The Old Boston Garden — Parquet, Dead Spots and Dynasties
Before TD Garden, there was just the Garden. The original Boston Garden opened in 1928 above North Station, designed by the same boxing promoter's blueprint as New York's third Madison Square Garden — seats stacked steep and close, built so the cheap tickets could see a fighter's sweat. Basketball inherited that intimacy, and nobody ever wielded a building better than the Celtics.
Sixteen banners in one room
Between 1957 and 1986, the Celtics won sixteen championships while calling the Garden home — the Russell dynasty's eleven titles in thirteen years, the Havlicek-Cowens seventies, and the Bird era's three more. The ceiling became the franchise's argument: by the building's final season the rafters held more championship banners than some franchises had playoff appearances.
The parquet and its secrets
The Garden's floor was assembled in 1946 from oak scraps — post-war wood shortages forced short boards laid in the now-iconic alternating pattern. Decades of wear produced genuine dead spots, and Celtics players openly admitted steering dribblers toward them. No air conditioning either: the 1984 Finals' infamous "Heat Game" against the Lakers was played in temperatures reported well over 90°F, with oxygen tanks on the visiting bench.

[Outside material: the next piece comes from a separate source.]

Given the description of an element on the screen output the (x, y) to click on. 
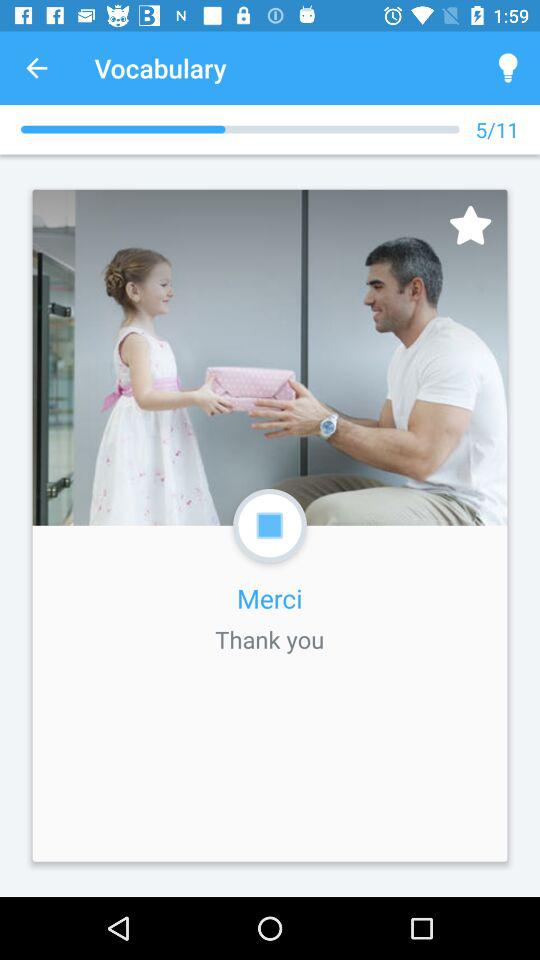
launch the icon to the left of the vocabulary (36, 68)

Moments that built the mythology
- Havlicek stealing the ball in the 1965 Eastern finals — radio call immortalised.
- Bird's steal of Isiah Thomas's inbound pass in 1987, flipped to Dennis Johnson for the layup.
- Game 7s against Philadelphia and Los Angeles where the crowd, hanging directly over the floor, functioned as a sixth defender.
The leprechaun logo, the cigarette smoke under the lights, Red Auerbach's victory cigar in the stands — the Garden aesthetic is old-NBA aesthetic.
The end
By the late 1980s the Garden was the league's smallest, hottest and least luxurious building — beloved and obsolete. Its replacement rose a few feet away; the old Garden closed in 1995 and was demolished in 1998. Pieces of the parquet were auctioned, and sections live on in the new building's floor and in collectors' dens across New England.
Why it matters for basketbadle
The old Garden appears in the historic wing of the Arena Spotter pool. The tells are unmistakable: brown brick bulk, vintage signage, a building that looks like a 1920s warehouse with a marquee. If the photo looks older than every glass arena you know — and somehow greener — trust your gut.